PH won’t fall into ‘debt trap’ in dealing with loans from China–Palace
Credit to Author: The Manila Times| Date: Mon, 11 Mar 2019 09:14:48 +0000
THE Philippines will not fall into a “debt trap,” Malacañang said, as Malaysian Prime Minister Mahathir Mohamad warned President Rodrigo Duterte to be careful in dealing with loans from China.
In a press conference, Palace spokesman Salvador Panelo said the Philippines’ economic managers continued to carefully evaluate loan agreements with China to ensure that “we are not at the disadvantage.”
“Of course, we will take his advice and the economic managers are evaluating all kinds of loans that we are having with the Chinese government,” Panelo told reporters.
“With respect to the Chico Dam, I think the eco[nomic] managers have already explained that we are not at the disadvantage,” he said.
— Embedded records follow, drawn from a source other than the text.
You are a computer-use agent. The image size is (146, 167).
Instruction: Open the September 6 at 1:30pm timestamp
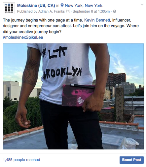coord(91,11)
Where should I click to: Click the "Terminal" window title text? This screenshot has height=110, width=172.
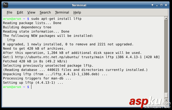coord(79,5)
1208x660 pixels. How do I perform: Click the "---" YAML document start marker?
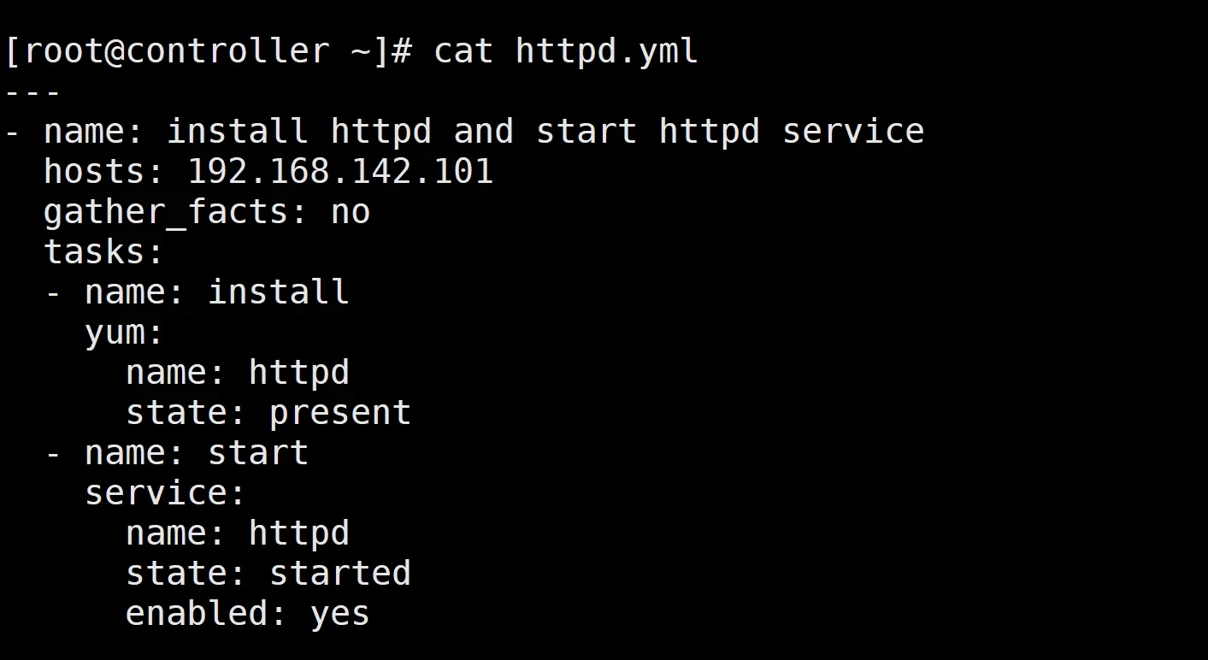(32, 91)
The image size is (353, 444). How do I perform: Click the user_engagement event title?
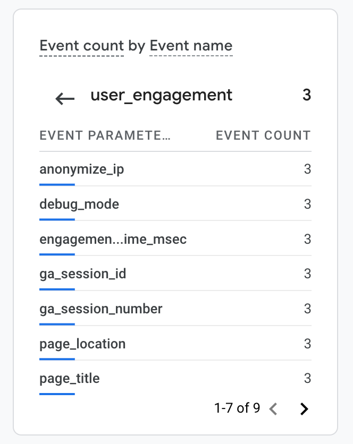pos(161,95)
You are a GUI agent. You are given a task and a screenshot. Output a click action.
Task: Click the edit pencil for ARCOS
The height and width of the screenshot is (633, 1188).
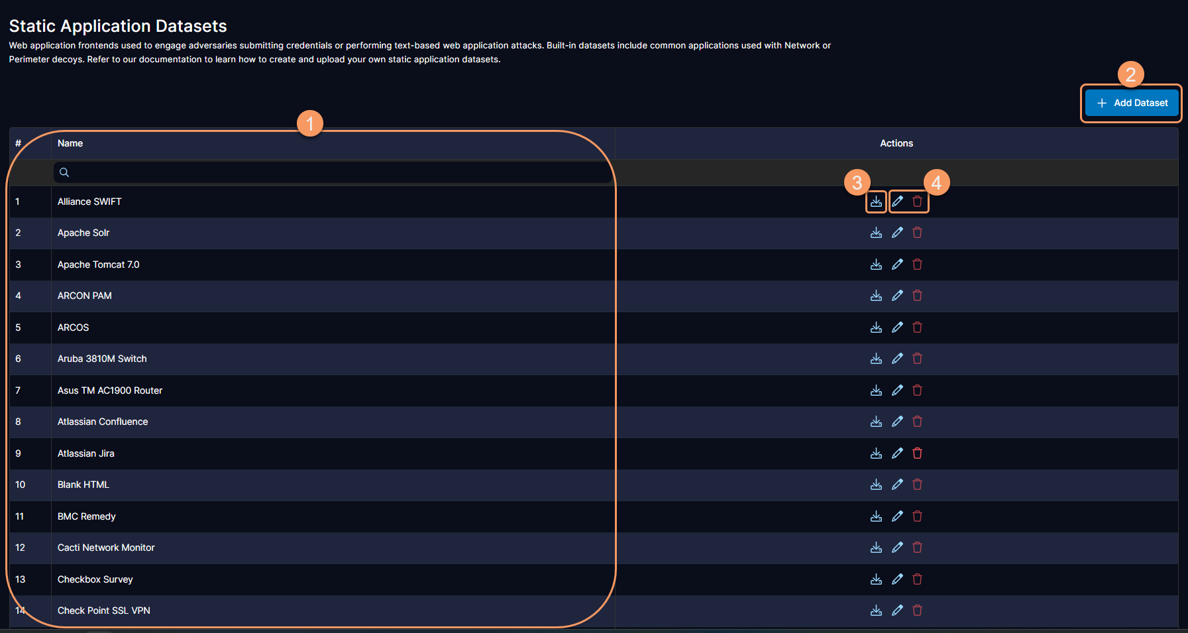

Panelo was referring to the Chico River Pump Irrigation project, which China funded, along with Kaliwa Dam and railway projects, particularly between Manila and Bicol.
Mahathir, who recently visited Manila, warned the Philippines about the consequences of entering into unfair loan deals with China.
In an interview with ABS-CBN News Channel, Mahathir said the Philippines should avoid repeating the mistakes of other countries, which were forced to give up its infrastructure investments to China because they could no longer pay.
Mahathir last year canceled a number of Chinese-funded projects worth $22 billion awarded by his embattled predecessor Najib Razak, who is facing a massive financial scandal.
“If you borrow huge sums of money from China and you cannot pay—you know when a person is a borrower he is under the control of the lender. So we have to be very careful with that,” Mahathir had said.
Duterte plans to spend trillions of pesos to bridge the Philippines’ infrastructure gap, and to do so he sought the help of Beijing and other countries for funding to reduce the strain on his government’s budget.
Critics warned that the Philippines could be the next victim of China’s “debt trap diplomacy,” where Beijing gave “friendly” loans to bankroll infrastructure projects in financially weak states in exchange for control over strategic assets.
But Finance Secretary Carlos Dominguez 3rd had said this was unlikely to happen in the Philippines, saying that Chinese loans would account for just 4.5 per cent of the country’s total debts by the time Duterte steps down in 2022.
He said Duterte’s ambitious infrastructure push would be funded mostly via new taxes and loans with “the lowest possible interests rates and the longest possible term arrangements.”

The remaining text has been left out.